2021-11-22 06:04:24 By : Ms. Liz Yang

It is believed that a pair of Marie Antoinette’s favorite rare diamond bracelets smuggled out when the last queen of France was imprisoned during the French Revolution was sold in Geneva on Tuesday for more than $8 million.

This photo taken in Geneva on September 6, 2021 shows one of two bracelets belonging to France... [] Queen Marie-Antoinette is decorated with three rows of 112 old-cut diamonds.

The bid price of approximately US$8.1 million, including hammer fees, broke the auction valuation, and Christie’s stated that the auction valuation may be between US$2 million and US$4 million.

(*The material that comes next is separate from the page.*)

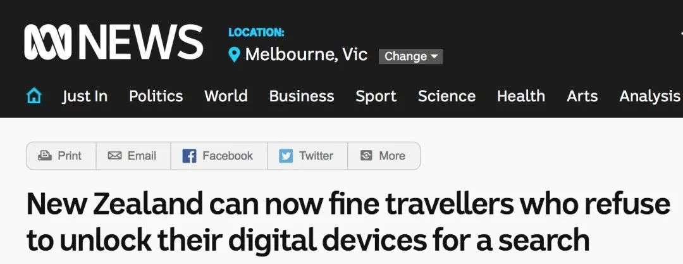Image resolution: width=683 pixels, height=264 pixels.
Task: Open the Science section
Action: [446, 96]
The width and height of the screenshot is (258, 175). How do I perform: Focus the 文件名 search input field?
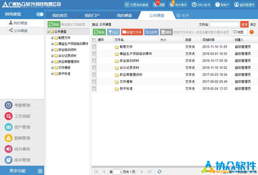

Marie Antoinette's jewelry is especially a hot item on the market-in 2018, a diamond and pearl necklace belonging to the queen was sold at auction for 36 million US dollars.

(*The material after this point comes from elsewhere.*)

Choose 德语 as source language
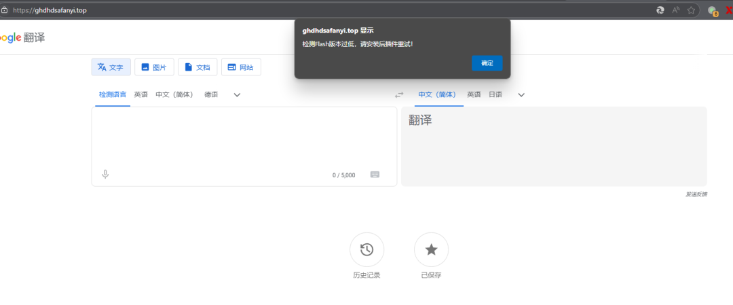This screenshot has width=733, height=305. point(211,95)
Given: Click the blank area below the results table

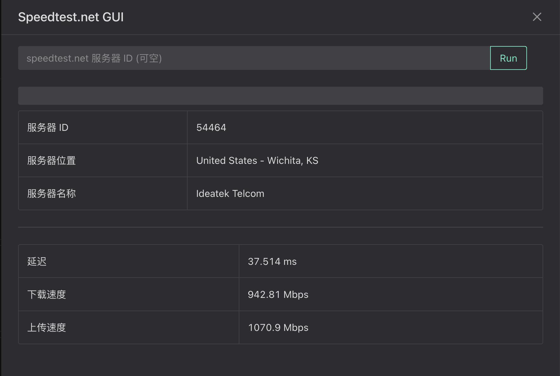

According to historian Vincent Meylan (Vincent Meylan), Marie Antoinette (Marie Antoinette) from her private jeweler Charles Auguste Boehmer (Charles Auguste Boehmer) around 1776. ) Bought two three-strand diamond bracelets for 250,000 livres (equivalent to modern US$4.6 million).

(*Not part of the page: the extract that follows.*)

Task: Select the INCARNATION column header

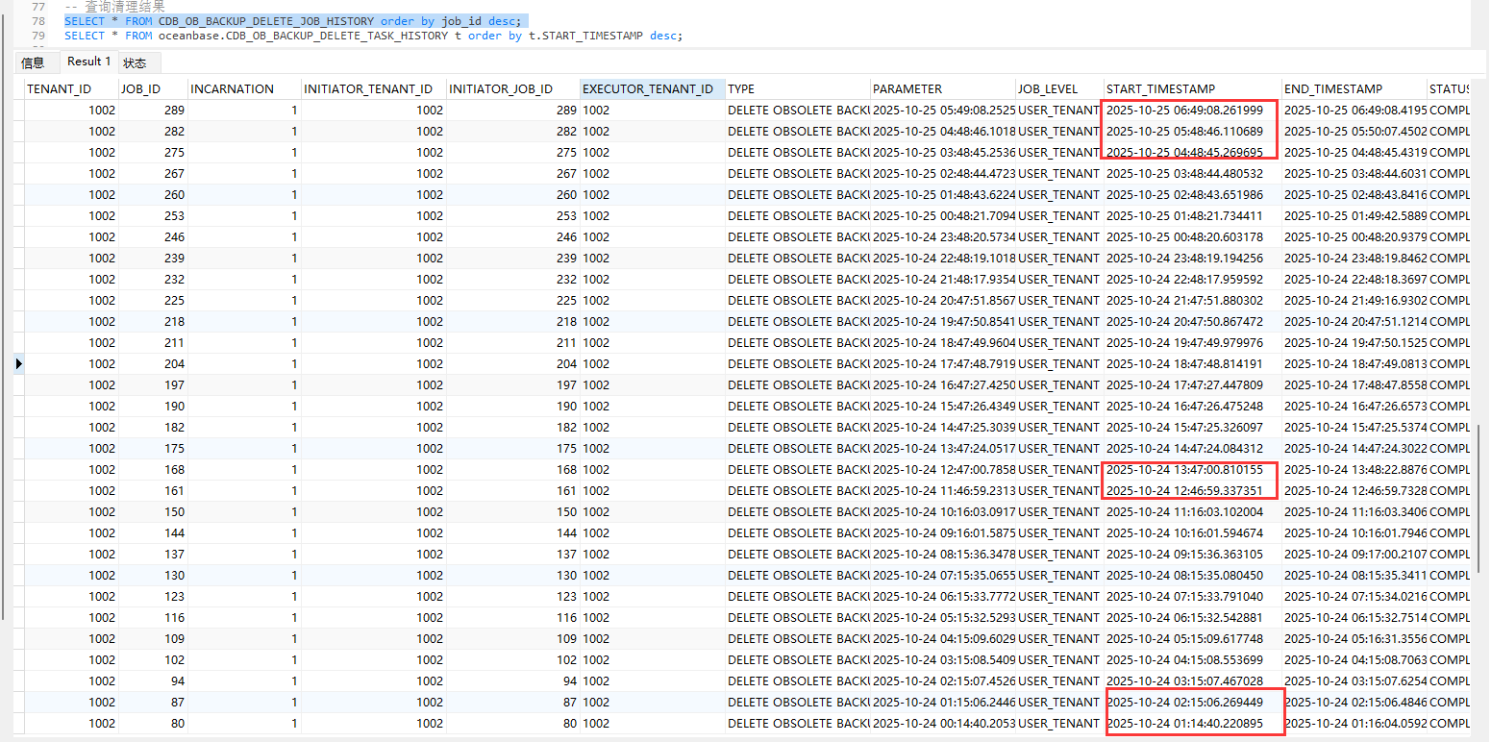Action: [x=232, y=89]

Jean-Marc Lunel, a jewelry expert at the auction house Christie’s, described the fact that the bracelet managed to stay together as "miracle" and said that similar bracelets had been separated several times. Centuries.

In January 1791, when the French Revolution was in full swing, when Marie Antoinette was imprisoned in the Tuileries Palace, she secretly packed her favorite jewelry into a wooden box. Then smuggled them to Austria for safekeeping, hoping that she could retrieve these jewels after the war. To Christie's.

However, she was guillotined in October 1793, and the bracelets were later returned to her daughter Marie Thérèse of France, her only surviving child. She passed the bracelets to her. Her family, they have been collecting since then.

Soon after the fall of Napoleon III, after the French government sold many jewels at auction in 1887, some French crown jewels were finally sold on the open market in order to prevent royal relatives from claiming these jewels and their related political power.

The provenance of the bracelet is supported by an entry in the accounting books of Marie Antoinette’s husband, King Louis XVI, which is now kept in the French National Archives in Paris. The record details how Marie Antoinette traded some of her gems and borrowed more than $500,000 from the king to buy bracelets. The Queen’s mother, Empress Maria Theresa of Austria, who later scolded her for the bracelet, wrote in a letter in 1776: “The news from Paris tells me that you just bought the bracelet... Therefore, your financial situation Unstable. "The art of this period shows that bracelets have become the queen's favorite accessory. A portrait painted by the Swedish painter Adolf Ulrik Wertmüller in 1785 shows Marie Antoinette wearing the painting. Three years later, in 1816, her daughter Marie Thérèse also wore one of the bracelets when she painted a portrait of Antoine-Jean Gros. The portrait still remains in the collection of the Palace of Versailles.